Task goal: Reproduce the entries verbatim from the beginning up to and including the line containing "Given: Click the cross-hatched".
##### Stored data #####
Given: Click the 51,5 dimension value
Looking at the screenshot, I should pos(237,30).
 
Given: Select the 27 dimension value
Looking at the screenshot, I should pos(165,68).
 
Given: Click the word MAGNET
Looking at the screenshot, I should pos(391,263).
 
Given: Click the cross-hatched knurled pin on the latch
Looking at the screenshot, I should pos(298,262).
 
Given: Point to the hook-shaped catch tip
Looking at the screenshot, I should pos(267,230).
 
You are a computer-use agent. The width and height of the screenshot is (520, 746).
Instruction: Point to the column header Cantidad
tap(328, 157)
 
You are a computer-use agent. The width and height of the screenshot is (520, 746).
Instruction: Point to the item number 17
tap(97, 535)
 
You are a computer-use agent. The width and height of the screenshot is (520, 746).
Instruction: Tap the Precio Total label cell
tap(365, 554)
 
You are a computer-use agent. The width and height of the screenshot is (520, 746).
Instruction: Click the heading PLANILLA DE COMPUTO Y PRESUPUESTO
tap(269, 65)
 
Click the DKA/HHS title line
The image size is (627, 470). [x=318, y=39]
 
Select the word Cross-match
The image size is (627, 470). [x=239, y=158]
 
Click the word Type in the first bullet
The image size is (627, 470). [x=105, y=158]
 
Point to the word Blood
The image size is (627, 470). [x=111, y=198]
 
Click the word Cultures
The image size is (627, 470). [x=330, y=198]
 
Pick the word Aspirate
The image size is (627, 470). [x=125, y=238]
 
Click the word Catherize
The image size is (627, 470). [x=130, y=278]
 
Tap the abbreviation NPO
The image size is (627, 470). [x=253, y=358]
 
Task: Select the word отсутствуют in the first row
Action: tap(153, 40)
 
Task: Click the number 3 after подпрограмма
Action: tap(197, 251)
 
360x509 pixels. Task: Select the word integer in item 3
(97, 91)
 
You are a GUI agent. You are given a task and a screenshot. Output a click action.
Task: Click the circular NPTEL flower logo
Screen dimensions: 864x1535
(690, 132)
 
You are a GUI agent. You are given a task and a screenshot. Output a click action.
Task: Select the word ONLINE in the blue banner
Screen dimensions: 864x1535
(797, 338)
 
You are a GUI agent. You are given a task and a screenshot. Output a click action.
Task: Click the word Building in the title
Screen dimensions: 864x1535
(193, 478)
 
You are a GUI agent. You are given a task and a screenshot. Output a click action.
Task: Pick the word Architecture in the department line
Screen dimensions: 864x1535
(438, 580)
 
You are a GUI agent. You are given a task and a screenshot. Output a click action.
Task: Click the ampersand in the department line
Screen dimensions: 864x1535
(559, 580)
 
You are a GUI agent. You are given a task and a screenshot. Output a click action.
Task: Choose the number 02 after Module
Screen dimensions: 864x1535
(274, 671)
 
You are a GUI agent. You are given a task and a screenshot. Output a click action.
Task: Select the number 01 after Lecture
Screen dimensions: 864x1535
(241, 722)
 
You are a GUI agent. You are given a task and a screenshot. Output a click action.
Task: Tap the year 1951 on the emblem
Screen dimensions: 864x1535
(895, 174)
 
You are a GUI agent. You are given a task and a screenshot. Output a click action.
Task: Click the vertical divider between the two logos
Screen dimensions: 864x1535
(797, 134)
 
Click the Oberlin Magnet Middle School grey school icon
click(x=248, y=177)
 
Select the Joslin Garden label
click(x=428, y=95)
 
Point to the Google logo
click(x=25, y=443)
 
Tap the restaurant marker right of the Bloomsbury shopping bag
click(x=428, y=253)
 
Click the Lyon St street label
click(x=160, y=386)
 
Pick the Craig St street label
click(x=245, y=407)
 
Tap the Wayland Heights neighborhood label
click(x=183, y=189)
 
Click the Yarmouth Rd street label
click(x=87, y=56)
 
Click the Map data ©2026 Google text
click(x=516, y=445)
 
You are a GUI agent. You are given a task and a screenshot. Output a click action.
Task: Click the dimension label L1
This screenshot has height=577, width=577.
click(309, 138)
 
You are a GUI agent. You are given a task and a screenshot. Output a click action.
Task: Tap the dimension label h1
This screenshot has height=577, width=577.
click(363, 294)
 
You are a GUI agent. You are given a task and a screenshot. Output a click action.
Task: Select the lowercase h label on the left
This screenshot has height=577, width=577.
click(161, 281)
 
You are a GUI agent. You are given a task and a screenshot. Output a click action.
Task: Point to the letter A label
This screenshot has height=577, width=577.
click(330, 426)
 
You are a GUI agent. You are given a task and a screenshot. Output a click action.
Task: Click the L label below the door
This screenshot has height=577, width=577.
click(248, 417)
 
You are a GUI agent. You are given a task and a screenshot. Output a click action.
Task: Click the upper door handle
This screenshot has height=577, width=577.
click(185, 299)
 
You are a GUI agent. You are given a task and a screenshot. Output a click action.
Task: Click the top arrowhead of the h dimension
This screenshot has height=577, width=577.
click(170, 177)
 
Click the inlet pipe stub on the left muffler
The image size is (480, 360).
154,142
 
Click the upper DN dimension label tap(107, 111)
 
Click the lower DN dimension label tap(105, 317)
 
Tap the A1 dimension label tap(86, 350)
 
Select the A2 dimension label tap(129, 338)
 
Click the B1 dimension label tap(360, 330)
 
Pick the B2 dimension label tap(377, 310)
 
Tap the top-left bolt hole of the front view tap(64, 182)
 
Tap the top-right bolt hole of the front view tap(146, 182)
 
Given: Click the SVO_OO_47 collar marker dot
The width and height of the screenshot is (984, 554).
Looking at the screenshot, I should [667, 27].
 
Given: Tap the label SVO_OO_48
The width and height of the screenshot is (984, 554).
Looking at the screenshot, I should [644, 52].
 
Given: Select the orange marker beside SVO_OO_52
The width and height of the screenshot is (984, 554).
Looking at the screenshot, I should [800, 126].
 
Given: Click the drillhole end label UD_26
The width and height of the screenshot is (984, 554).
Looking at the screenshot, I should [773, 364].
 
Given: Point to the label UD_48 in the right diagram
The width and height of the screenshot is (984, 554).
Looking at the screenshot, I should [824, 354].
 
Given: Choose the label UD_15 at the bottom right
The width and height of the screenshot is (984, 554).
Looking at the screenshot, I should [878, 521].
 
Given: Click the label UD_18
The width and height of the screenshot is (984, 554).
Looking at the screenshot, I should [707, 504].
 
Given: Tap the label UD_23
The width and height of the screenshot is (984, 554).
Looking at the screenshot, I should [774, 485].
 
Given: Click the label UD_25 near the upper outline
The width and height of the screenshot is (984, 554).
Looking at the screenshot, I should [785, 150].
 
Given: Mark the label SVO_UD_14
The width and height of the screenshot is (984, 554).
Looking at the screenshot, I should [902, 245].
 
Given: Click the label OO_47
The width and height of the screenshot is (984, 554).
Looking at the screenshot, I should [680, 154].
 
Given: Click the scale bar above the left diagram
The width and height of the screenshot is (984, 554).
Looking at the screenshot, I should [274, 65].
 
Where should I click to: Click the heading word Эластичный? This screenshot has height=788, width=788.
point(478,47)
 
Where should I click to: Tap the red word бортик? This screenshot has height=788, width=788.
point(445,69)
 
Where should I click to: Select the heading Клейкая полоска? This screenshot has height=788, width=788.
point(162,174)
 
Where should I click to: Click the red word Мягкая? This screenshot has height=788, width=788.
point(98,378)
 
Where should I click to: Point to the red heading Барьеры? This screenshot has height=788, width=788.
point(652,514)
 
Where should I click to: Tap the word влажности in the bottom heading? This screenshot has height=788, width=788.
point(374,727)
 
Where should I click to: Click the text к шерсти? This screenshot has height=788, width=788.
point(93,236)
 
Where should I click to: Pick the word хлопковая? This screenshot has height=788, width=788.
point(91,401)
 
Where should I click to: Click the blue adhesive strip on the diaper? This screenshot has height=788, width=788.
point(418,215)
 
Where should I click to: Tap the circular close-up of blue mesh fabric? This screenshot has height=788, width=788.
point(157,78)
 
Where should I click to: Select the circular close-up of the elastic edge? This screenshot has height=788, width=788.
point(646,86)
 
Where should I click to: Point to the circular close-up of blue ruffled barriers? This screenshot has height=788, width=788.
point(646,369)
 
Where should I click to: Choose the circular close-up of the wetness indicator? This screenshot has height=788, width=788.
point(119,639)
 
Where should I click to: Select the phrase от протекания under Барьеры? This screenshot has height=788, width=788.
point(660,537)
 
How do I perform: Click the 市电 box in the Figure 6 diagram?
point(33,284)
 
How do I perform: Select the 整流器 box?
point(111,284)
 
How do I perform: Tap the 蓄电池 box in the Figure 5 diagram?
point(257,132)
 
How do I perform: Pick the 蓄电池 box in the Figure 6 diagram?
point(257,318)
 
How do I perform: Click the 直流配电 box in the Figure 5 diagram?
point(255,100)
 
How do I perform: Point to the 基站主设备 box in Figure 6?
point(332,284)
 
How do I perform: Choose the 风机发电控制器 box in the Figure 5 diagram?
#####
Written response:
Given: Click the 51,5 dimension value
Looking at the screenshot, I should pos(237,30).
 
Given: Select the 27 dimension value
Looking at the screenshot, I should pos(165,68).
 
Given: Click the word MAGNET
Looking at the screenshot, I should pos(391,263).
 
Given: Click the cross-hatched knurled pin on the latch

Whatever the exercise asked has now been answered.